20 Year Old Dehumidifier
We had a dehumidifier that was almost 20 years old. It still "worked", but was really bad at reliably removing moisture from our basement. It had gotten to the point where it would run 24/7 constantly, freeze up from time to time, and remove moisture at a slow rate. I had to empty the bucket about every 4 days. My target moisture level in our dry basement was 45%, but that unit would only keep it about 55%.

We recently joined ComEd's real time electricity pricing program and have saved a lot of money (http://blog.trebacz.com/2013/03/comed-electrical-rrtp-savings-program-6.html). I knew that a 24/7 dehumidifier (essentially small air conditioner) was probably costing me more money than a replacement model would cost to buy and run.

About a year ago -I removed the cover and cleaned all the dust out of it with an air compressor. Lubricated the fan bearings. All in an effort to make it more efficient at move air through to eliminate the icing. Bottom line was it was time for a new dehumidifier -and one that I'm sure would be more more efficent than this old one. Compressor technology and efficiency  (think refrigerator) has come a long way in 20 years.

Choosing a new energy efficient dehumidifier model:

I looked at many places for advice on my next dehumidifier.
1. EPS energy start ratings (http://www.energystar.gov/index.cfm?fuseaction=find_a_product.showProductGroup&pgw_code=DE)
2. Amazon product reviews (http://www.amazon.com/b/?node=267557011)

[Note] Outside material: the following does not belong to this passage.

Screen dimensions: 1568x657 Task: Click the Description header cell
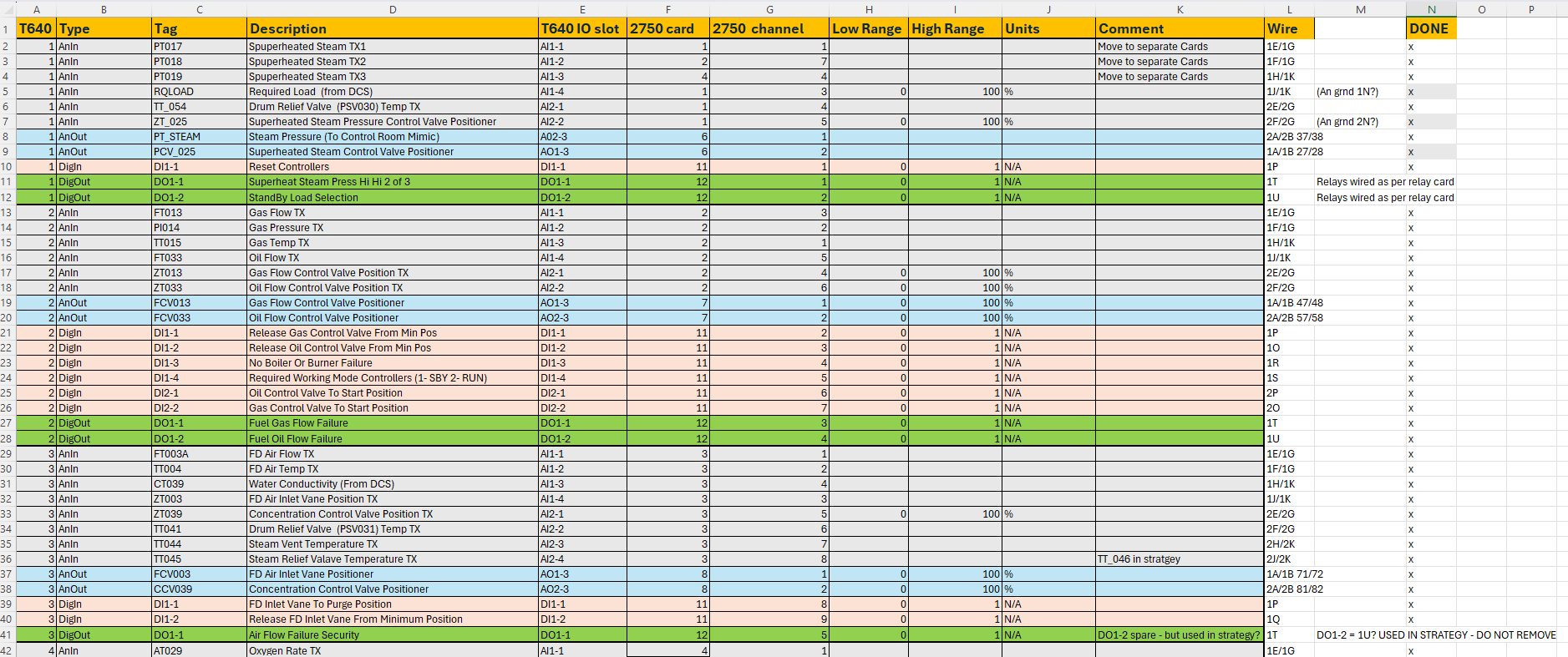point(393,28)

My criteria was to find a new dehumidifier that was:
  • energy efficient
  • properly sized for our 3,500 square foot basement
  • ability to control on and off time for our real time electricity pricing
  • good reliability
  • bucket or constant drain option
  • ability to work in lower temperatures without freezing
My choice was the Danby DDR70A2GP.

I choose it because:
  • met the most current Energy Star ratings
  • 70 pint capacity seems to be a good balance between price and dehumidification performance
  • can be plugged into a wall timer (electronics don't reset)
  • good of reliability record as any dehumidifier on Amazon (http://www.amazon.com/Danby-Premiere-DDR70A1GP-pint-dehumidifier/dp/B007JW507A)
  • features, bucket, drain hose, and good low temperature performance
Based on the reviews I decided to purchase an extended warranty (as a rule I never do this). It seemed to make sense, since dehumidifiers in this price range ~$225 -seem to have a bad reputation. Perhaps the details on the new energy efficient compressors are still being worked out. I bought mine at our local Farm and Fleet (http://www.farmandfleet.com/products/772503-danby-dehumidifier.html#.UfVMaRdDt58). They had it in stock, on sale for $199, and offered an extended warranty.

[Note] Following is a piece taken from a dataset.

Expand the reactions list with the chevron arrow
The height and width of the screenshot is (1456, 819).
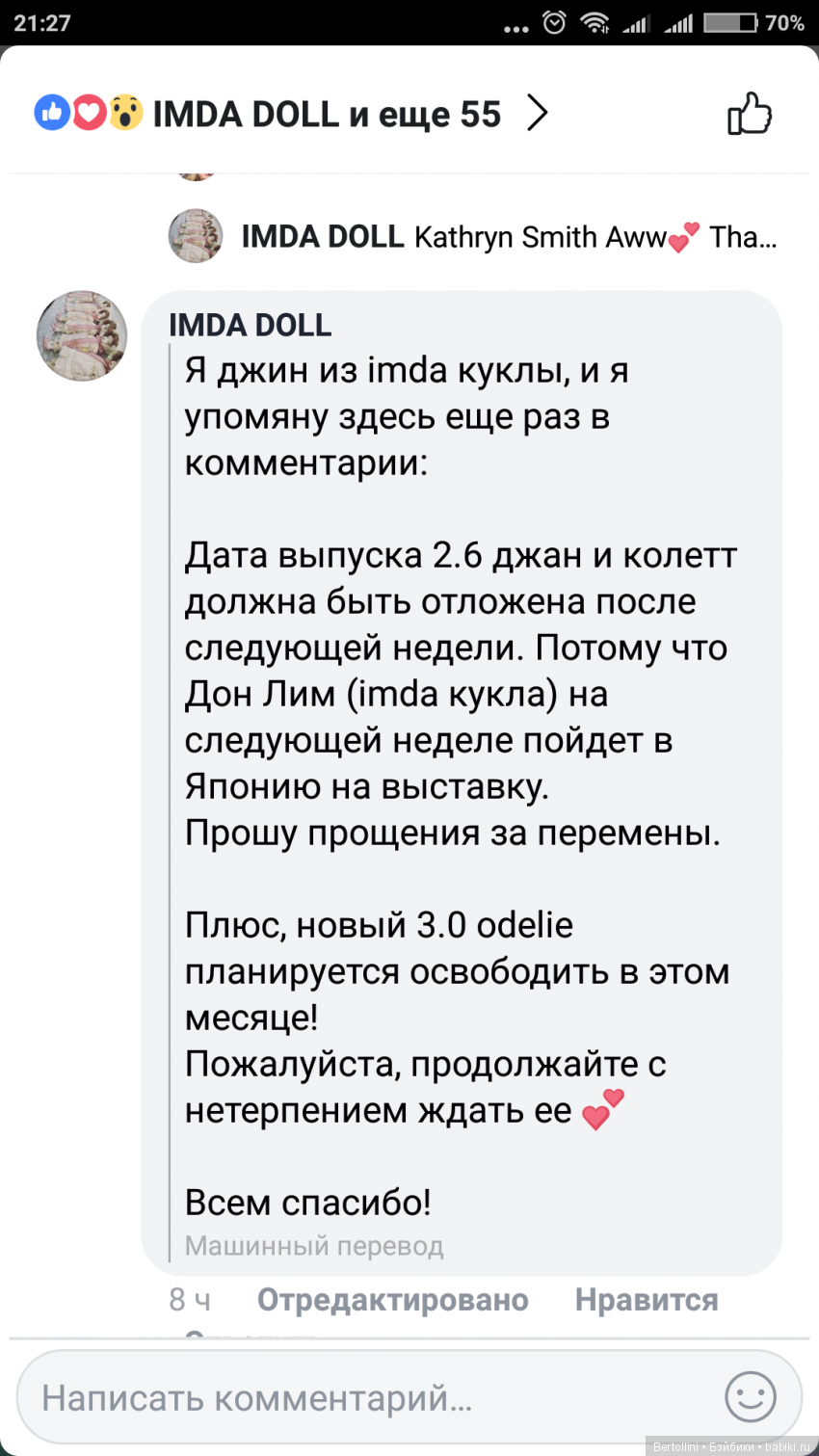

I bought 15 amp Intermatic TN311 manual timer to control the period of time when it can run. I looked at a bunch of "cooler" options, but the simple high amperage clock timer seemed to be the best (and inexpensive) option. I really wanted something "smart" that would kill the power when rates were over a threshold (like the ComEd switches on my air conditioners), but it doesn't appear things have progressed that far yet.

My experience:
Very happy with my choices. I have set the dehumidifier to:
  • run between 7:30 pm and 6:30 am each day (via the Intermatic timer)
  • humidistat set at 45%
  • fan on high (new model fan runs constantly when powered)
After using it for about 1 month -my basement "feels" dryer than it ever has in the middle of summer.

Monitoring the humidity show it's staying much lower than before. That little bit of mustiness is gone. You can see the live trebacz basement temperature and humidity here. That's courtesy of my Davis weather station logger.

Monthly Basement Temperature and Humidity

The bucket currently fills up once a day. I use the dehumidifier water as a cheap distilled water source for our outdoor water fountain. If I ever don't need the water, I plan to just let it go straight to the drain.
Drain Valve in Rear of Dehumidifier
Dehumidifier with Bucket Removed
Dehumidifier Bucket
I'm pleased to have it running at the off times of the night when my power is much less expensive. On some days 5 times less expensive. It seems to pull out enough during that 12 hour period to weather the 12 hours when it can't run (due to the timer).

I have seen the unit kick into it's low temperature mode -and seems to be working since it's pulling a lot of water out of the air each night -every night.

I hope this post helps you decide to replace your old dehumidifier and think about adding a timer to take advantage of lower electricity rates, if your own a real time pricing program. The extended warranty should keep the system covered for quite awhile.